» **Exercise instructions**:
In your answer, reproduce exactly the lines from the beginning of the listing below through the one containing "Given: Uncheck the Http checkbox box", and only those lines.

━━━━━━━━━━

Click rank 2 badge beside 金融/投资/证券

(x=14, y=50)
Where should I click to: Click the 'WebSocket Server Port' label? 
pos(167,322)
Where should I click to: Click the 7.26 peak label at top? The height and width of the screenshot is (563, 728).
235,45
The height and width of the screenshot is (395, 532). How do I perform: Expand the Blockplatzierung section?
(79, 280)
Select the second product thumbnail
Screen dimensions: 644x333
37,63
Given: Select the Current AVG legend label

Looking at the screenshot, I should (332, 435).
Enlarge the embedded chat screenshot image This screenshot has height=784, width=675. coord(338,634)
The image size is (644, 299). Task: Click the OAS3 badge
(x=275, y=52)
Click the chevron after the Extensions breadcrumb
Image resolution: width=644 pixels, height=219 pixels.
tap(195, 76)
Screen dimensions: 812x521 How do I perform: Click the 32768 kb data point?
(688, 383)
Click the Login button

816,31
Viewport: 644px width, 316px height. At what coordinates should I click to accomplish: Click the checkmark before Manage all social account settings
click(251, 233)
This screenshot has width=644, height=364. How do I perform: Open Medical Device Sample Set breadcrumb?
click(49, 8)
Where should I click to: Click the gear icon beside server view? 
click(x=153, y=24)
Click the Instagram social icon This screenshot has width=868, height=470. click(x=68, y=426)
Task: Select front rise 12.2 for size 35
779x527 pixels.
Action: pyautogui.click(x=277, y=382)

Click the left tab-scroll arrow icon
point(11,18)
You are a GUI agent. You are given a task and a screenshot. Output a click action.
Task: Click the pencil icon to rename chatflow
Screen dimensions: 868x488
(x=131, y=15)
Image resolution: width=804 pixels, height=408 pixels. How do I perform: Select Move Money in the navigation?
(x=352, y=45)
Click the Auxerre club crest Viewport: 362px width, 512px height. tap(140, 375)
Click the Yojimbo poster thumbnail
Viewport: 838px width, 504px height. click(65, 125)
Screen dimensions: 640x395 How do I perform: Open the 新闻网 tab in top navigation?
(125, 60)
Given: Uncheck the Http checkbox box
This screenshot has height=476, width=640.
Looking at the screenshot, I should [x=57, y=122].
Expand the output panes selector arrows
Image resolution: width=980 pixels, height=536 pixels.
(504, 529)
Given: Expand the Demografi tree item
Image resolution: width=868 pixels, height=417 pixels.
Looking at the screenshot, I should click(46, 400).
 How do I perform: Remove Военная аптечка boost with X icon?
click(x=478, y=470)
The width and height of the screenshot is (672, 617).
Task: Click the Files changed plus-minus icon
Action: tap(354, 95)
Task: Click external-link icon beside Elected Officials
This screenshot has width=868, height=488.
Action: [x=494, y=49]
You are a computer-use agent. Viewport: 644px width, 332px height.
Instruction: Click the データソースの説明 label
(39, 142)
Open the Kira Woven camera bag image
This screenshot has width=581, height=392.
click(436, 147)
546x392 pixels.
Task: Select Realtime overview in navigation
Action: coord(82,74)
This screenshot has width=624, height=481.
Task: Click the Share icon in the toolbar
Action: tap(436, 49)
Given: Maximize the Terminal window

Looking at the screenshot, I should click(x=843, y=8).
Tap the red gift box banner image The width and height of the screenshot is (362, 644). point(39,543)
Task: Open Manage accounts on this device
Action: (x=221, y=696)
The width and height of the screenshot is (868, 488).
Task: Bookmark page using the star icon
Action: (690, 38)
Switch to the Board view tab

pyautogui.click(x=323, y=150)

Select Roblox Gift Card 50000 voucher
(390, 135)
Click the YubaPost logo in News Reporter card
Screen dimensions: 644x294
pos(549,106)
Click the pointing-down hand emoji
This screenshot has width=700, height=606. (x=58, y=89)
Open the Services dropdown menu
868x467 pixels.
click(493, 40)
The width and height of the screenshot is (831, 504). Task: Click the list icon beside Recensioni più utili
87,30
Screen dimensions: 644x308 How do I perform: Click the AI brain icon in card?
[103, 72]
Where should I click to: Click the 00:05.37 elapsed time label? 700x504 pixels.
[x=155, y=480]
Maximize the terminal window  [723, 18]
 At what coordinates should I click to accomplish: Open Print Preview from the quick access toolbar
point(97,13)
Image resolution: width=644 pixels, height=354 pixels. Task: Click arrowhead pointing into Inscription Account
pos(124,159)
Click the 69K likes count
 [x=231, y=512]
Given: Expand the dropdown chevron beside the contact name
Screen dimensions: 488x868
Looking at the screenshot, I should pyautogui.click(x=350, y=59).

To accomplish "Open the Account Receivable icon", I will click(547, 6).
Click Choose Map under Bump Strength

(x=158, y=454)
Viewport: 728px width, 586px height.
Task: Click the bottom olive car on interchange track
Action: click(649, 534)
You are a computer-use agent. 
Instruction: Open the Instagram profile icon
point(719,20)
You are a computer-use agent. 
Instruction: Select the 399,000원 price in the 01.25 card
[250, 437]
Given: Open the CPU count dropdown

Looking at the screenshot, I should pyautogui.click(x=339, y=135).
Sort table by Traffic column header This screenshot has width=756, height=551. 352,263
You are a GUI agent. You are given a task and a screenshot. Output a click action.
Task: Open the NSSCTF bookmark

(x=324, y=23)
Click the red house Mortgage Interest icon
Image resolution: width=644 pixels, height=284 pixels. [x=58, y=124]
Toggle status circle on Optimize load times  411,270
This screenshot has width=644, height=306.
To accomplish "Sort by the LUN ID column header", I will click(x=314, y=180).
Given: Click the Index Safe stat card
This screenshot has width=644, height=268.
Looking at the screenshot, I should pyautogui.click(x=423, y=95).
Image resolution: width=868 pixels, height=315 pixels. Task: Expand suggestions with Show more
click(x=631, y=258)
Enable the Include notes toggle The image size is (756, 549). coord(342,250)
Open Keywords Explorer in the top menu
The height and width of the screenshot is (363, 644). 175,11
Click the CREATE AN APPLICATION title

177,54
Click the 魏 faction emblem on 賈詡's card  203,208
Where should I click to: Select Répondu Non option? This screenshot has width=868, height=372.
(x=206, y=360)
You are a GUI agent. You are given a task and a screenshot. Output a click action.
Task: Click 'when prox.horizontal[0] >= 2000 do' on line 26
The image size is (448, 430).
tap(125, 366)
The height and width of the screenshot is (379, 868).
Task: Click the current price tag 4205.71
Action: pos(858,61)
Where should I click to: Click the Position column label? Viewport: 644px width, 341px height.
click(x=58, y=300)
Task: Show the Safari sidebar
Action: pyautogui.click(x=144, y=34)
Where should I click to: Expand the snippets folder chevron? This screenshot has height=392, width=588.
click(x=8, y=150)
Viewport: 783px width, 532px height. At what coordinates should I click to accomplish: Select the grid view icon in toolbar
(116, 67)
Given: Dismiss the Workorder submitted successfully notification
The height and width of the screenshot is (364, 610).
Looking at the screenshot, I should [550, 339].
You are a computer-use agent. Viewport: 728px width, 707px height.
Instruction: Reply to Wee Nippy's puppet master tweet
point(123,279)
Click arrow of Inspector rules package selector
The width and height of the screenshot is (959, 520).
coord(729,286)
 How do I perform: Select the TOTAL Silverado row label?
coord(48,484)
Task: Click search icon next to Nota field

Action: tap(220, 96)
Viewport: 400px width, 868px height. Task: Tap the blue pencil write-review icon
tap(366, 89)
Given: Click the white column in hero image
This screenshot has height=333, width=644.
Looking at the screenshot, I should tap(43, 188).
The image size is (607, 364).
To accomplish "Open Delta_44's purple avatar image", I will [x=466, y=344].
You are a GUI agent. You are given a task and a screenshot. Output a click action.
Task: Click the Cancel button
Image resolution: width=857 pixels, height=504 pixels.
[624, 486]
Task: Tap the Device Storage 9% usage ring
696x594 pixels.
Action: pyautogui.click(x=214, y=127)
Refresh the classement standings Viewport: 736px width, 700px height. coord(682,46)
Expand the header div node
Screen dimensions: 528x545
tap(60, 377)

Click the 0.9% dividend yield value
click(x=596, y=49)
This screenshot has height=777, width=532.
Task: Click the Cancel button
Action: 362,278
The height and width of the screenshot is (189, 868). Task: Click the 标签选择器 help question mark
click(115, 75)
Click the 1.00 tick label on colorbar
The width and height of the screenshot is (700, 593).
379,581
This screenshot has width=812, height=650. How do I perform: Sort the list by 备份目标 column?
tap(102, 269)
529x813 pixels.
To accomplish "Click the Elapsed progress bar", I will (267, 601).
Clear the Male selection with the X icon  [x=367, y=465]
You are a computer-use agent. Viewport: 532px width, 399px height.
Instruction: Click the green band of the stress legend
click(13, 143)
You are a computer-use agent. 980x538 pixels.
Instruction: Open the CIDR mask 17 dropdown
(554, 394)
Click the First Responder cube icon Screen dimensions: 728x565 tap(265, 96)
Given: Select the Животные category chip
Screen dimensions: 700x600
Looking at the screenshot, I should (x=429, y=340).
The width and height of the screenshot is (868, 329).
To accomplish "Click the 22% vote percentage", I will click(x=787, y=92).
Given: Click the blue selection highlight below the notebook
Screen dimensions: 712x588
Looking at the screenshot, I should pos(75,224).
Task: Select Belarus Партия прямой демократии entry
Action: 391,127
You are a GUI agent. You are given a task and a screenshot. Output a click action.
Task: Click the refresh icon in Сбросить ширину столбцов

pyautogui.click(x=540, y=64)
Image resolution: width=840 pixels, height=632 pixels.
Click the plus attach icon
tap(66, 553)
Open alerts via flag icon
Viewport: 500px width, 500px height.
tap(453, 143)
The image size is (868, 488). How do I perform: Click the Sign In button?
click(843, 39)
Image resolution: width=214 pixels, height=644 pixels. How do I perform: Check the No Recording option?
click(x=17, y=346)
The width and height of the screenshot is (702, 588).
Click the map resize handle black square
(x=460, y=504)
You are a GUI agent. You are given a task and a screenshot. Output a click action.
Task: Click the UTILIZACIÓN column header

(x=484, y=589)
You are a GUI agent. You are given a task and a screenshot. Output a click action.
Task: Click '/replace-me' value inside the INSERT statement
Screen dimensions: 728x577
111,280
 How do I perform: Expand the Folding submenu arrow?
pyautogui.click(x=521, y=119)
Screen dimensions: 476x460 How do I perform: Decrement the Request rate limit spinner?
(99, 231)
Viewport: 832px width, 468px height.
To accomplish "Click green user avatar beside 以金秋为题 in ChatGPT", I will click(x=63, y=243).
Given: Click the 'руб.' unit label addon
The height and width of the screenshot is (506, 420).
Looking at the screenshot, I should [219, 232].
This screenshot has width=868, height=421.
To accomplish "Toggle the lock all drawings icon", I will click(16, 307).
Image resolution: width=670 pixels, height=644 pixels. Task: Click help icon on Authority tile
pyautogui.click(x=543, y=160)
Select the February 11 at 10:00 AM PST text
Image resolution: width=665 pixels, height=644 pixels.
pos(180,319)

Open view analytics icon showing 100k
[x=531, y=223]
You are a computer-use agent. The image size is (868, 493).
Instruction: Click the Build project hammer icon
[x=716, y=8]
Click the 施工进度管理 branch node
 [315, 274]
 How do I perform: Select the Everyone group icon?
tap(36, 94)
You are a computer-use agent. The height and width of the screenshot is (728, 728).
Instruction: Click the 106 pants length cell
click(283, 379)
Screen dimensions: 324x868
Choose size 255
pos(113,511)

━━━━━━━━━━

» **Solution**:
Click rank 2 badge beside 金融/投资/证券

(x=14, y=50)
Where should I click to: Click the 'WebSocket Server Port' label? 
pos(167,322)
Where should I click to: Click the 7.26 peak label at top? The height and width of the screenshot is (563, 728).
235,45
The height and width of the screenshot is (395, 532). How do I perform: Expand the Blockplatzierung section?
(79, 280)
Select the second product thumbnail
Screen dimensions: 644x333
37,63
Given: Select the Current AVG legend label

Looking at the screenshot, I should (332, 435).
Enlarge the embedded chat screenshot image This screenshot has height=784, width=675. coord(338,634)
The image size is (644, 299). Task: Click the OAS3 badge
(x=275, y=52)
Click the chevron after the Extensions breadcrumb
Image resolution: width=644 pixels, height=219 pixels.
tap(195, 76)
Screen dimensions: 812x521 How do I perform: Click the 32768 kb data point?
(688, 383)
Click the Login button

816,31
Viewport: 644px width, 316px height. At what coordinates should I click to accomplish: Click the checkmark before Manage all social account settings
click(251, 233)
This screenshot has width=644, height=364. How do I perform: Open Medical Device Sample Set breadcrumb?
click(49, 8)
Where should I click to: Click the gear icon beside server view? 
click(x=153, y=24)
Click the Instagram social icon This screenshot has width=868, height=470. click(x=68, y=426)
Task: Select front rise 12.2 for size 35
779x527 pixels.
Action: pyautogui.click(x=277, y=382)

Click the left tab-scroll arrow icon
point(11,18)
You are a GUI agent. You are given a task and a screenshot. Output a click action.
Task: Click the pencil icon to rename chatflow
Screen dimensions: 868x488
(x=131, y=15)
Image resolution: width=804 pixels, height=408 pixels. How do I perform: Select Move Money in the navigation?
(x=352, y=45)
Click the Auxerre club crest Viewport: 362px width, 512px height. tap(140, 375)
Click the Yojimbo poster thumbnail
Viewport: 838px width, 504px height. click(65, 125)
Screen dimensions: 640x395 How do I perform: Open the 新闻网 tab in top navigation?
(125, 60)
Given: Uncheck the Http checkbox box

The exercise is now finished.